VE472 Midterm Review 2

Hadoop’s Core Components

MapReduce

Three steps of MapReduce:
- Map
- Shuffle
- Reduce
Process of MapReduce job initialization and startup?
5 steps. Request ID to RM. Check parameters. Split into tasks. Copy splits onto FS. Submit job on RM.
7 steps. YARN allocates container. RM launch app master. Setup task. Retrieve splits from FS. Create Map tasks. Allocate resources. Locate data on FS.
Pros and Cons of MapReduce reading from/writing to disk?
Safe but slow. In contrast Spark and Drill will minimize disk usage.
What to do when task fails, JVM crashes, or task hangs. （Job failure handle)
- task fails: When receiving a failure notice the application master marks the task as failed. The container is freed and resources released
- JVM crashes: the node manager notices the application manager of the failure
- task hangs: Tasks marked as failed if no report is received. The JVM is killed by the application master.
- node manager fails: reschedule to a different node manager. If certain node manager frequently fails, application master will send this node manager to blacklist
Why are data compressed before sending to other reducers?
To reduce traffic. For the similar reason, only smaller part of data are sent to other reducers.
What is the main bottleneck of MapReduce?
We need write and read on disk which is very slow.
Question to test your understanding
- Why we need shuffle in MapReduce? What will happen if we don’t have a shuffle stage?
- Some mapred code example https://www.dcs.bbk.ac.uk/~dell/teaching/cc/book/ditp/ditp_ch3.pdf

Drill, Spark and more

Drill

Functions of Zookeeper:
Dependent of Drill. No large data-store, allow different nodes in cluster to communicate; let various applications of hadoop to work together.
What is a drillbit?
A drill process created when running Drill on YARN. Each query given to drill is split into fragments and they are run on different drillbits.
What is a foreman drillbit?
A drillbit that receives the query and drives the entire query.
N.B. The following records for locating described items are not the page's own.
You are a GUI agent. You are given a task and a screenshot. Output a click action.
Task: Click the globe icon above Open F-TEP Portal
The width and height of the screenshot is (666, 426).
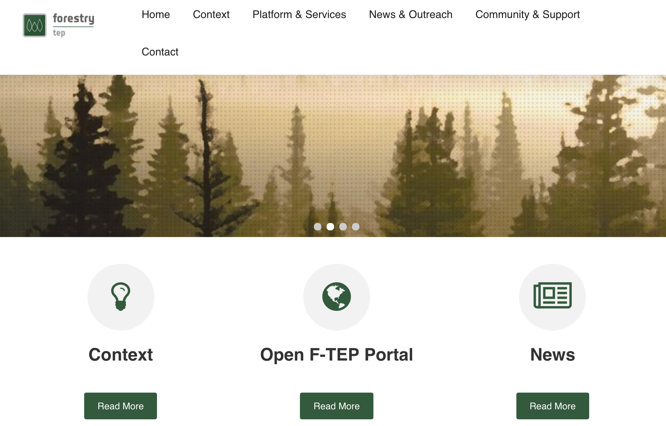(337, 297)
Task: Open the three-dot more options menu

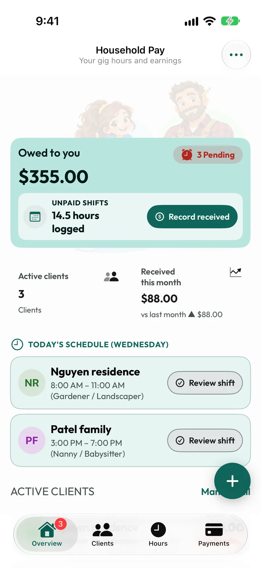Action: point(236,55)
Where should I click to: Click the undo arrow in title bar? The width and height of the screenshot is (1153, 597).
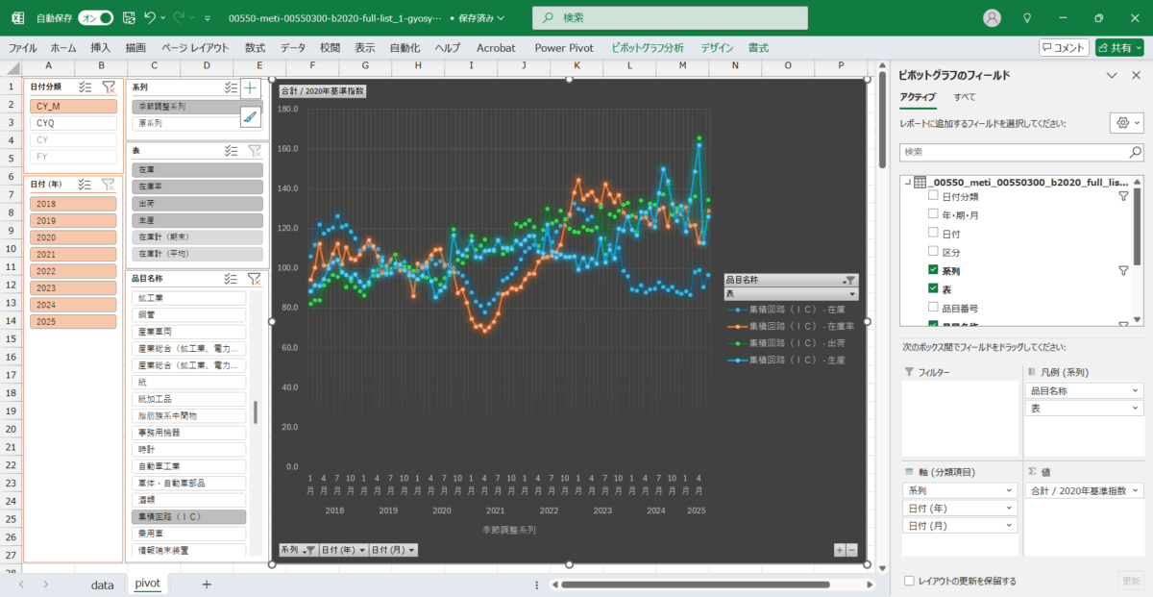(x=150, y=17)
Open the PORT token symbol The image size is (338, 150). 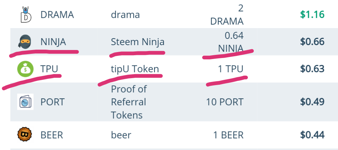53,102
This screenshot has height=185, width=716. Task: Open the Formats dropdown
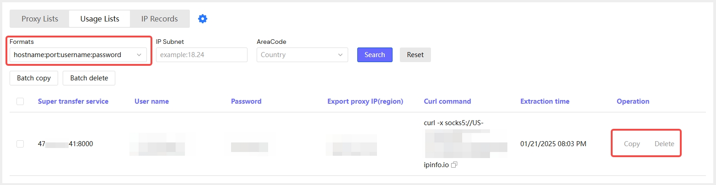(x=78, y=55)
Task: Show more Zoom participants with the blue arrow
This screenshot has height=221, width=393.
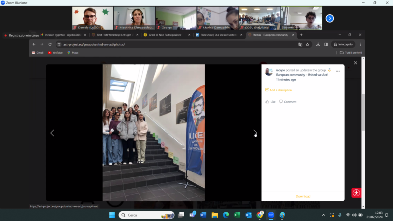Action: 330,18
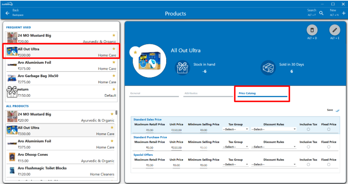Click the Back arrow icon
348x184 pixels.
[7, 13]
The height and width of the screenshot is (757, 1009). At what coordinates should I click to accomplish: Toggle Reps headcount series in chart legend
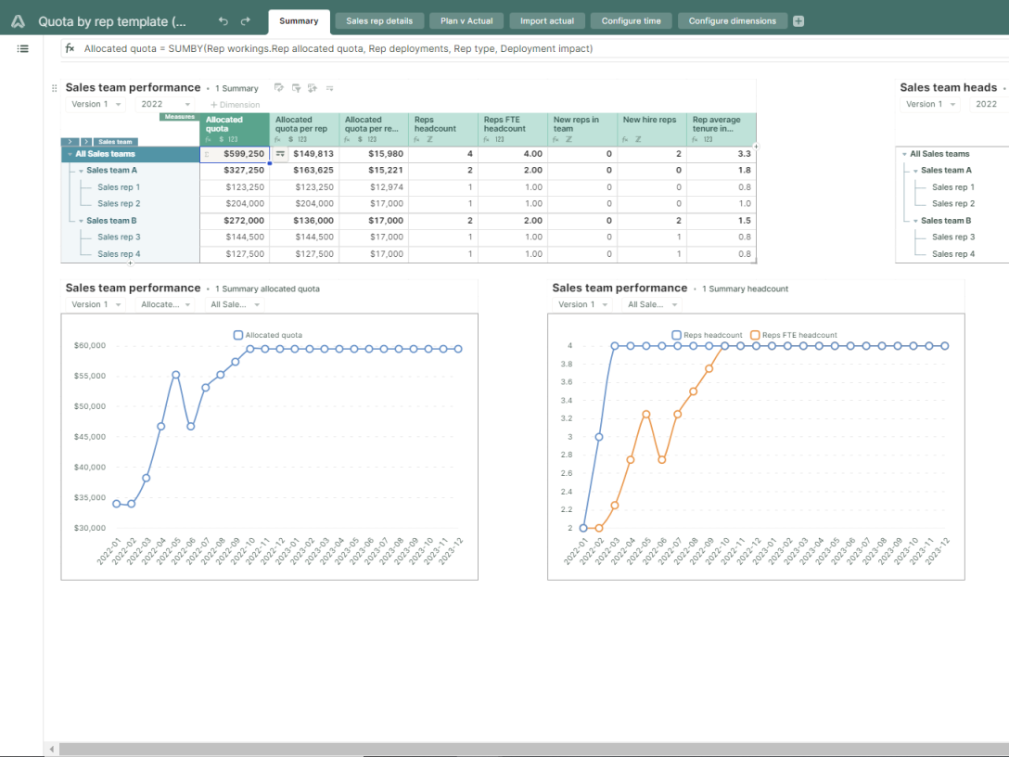click(676, 335)
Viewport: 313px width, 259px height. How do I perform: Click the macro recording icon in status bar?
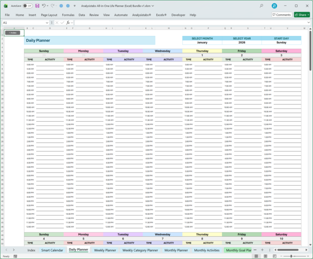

Every drillbit can be foreman drillbit.
Characteristics of Drill:
- Each drillbit contains all services and capabilities of Drill
- Columnar execution
- Optimistic query execution
- Vectorization
- Runtime Compilation
Why csv file is not frequently used in big data compared with serialized data?
CSV is good for testing but the transformation of ascii code is time-consuming.
Fragments are the result of which stage?
fragments are the results of physical plan.
Why we have Intermediate MinorFragment when returning results?
to avoid foreman to be super busy

Spark

Two modes of spark:
- Client mode (Interaction with user)
- Cluster mode (Runs on cluster, fully utilize hadoop)
What is an RDD?
Resilient Distributed Dataset, a fundamental data structure of spark. It is a read-only, partitioned collection of records.
What does resilient mean in RDD?
It is able to be reconstructed in case of partition loss, since it is storing how it was derived from other datasets.
What does distributed mean in RDD?
RDD’s elements can be partitioned across machines based on a key in each record..
What make RDDs fast?
- Distributed collections of objects that can be cached in memory (drop using LRU) across cluster nodes
- Manipulated through various parallel operations
- Automatically rebuilt on failure.
Two types of operations on an RDD:
- Transformation: creating new dataset, lazy evaluation (not executed until it sees an action, reorganize and optimize the process), avoid returning large datasets
- Action: Compute on a dataset
Caching levels of RDDs:
- Memory only
- Memory and disk (RDD too long to reconstruct)
- Memory only serialized (use Snappy to compress)
- Replication (for security)
Difference between Spark and MapReduce?
Data storage: MapReduce use disk and play safe while Spark minimize disk usage, use memory as much as possible.
Upon failure: MapReduce use replication data; Spark simply reconstruct RDD
Speed: Spark is much faster
Why lambda is widely used in Spark?
easier to serialize due to compact property
How variables can be shared in Spark?
With Broadcast variables
What is accumulators used for?
To avoid overhead & race condition.
Some more questions
- Why we want DAG in Spark?

More tools

What is Kubernetes?
A container orchestration tool, usually handles clusters that runs dockers

How to design which tool to use when dealing with data of different size

<100GB drill & Spark alone

100GB-10TB K8S

>10TB HADOOP